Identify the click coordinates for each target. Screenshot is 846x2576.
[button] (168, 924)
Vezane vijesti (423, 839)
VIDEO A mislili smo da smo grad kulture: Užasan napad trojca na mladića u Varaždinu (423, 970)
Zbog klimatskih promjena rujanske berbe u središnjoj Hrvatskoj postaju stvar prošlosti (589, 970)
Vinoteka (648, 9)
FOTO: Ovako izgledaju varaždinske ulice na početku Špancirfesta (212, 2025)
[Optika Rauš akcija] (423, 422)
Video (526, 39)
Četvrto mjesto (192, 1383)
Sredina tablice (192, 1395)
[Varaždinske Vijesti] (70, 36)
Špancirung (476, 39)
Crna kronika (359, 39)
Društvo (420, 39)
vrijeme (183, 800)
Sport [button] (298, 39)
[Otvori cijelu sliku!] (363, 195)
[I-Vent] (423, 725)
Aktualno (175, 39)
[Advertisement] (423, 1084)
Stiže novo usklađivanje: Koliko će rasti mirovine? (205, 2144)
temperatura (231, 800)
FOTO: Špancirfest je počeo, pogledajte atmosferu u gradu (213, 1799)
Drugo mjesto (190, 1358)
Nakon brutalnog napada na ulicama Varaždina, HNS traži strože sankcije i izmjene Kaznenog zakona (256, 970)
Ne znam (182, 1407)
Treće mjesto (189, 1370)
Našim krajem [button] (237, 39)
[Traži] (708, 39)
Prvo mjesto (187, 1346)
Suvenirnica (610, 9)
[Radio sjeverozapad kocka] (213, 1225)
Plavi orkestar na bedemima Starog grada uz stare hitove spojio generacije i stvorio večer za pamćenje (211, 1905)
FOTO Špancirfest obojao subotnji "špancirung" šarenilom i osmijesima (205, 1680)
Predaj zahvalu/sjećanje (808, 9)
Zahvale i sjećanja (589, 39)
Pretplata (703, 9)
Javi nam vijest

■ What is expected ■
Reproduce exactly the lines above from the line with "vrijeme (183, 800)" to the line with "[Radio sjeverozapad kocka] (213, 1225)", including both, and add nothing.

■ Written solution ■
vrijeme (183, 800)
Sport [button] (298, 39)
[Otvori cijelu sliku!] (363, 195)
[I-Vent] (423, 725)
Aktualno (175, 39)
[Advertisement] (423, 1084)
Stiže novo usklađivanje: Koliko će rasti mirovine? (205, 2144)
temperatura (231, 800)
FOTO: Špancirfest je počeo, pogledajte atmosferu u gradu (213, 1799)
Drugo mjesto (190, 1358)
Nakon brutalnog napada na ulicama Varaždina, HNS traži strože sankcije i izmjene Kaznenog zakona (256, 970)
Ne znam (182, 1407)
Treće mjesto (189, 1370)
Našim krajem [button] (237, 39)
[Traži] (708, 39)
Prvo mjesto (187, 1346)
Suvenirnica (610, 9)
[Radio sjeverozapad kocka] (213, 1225)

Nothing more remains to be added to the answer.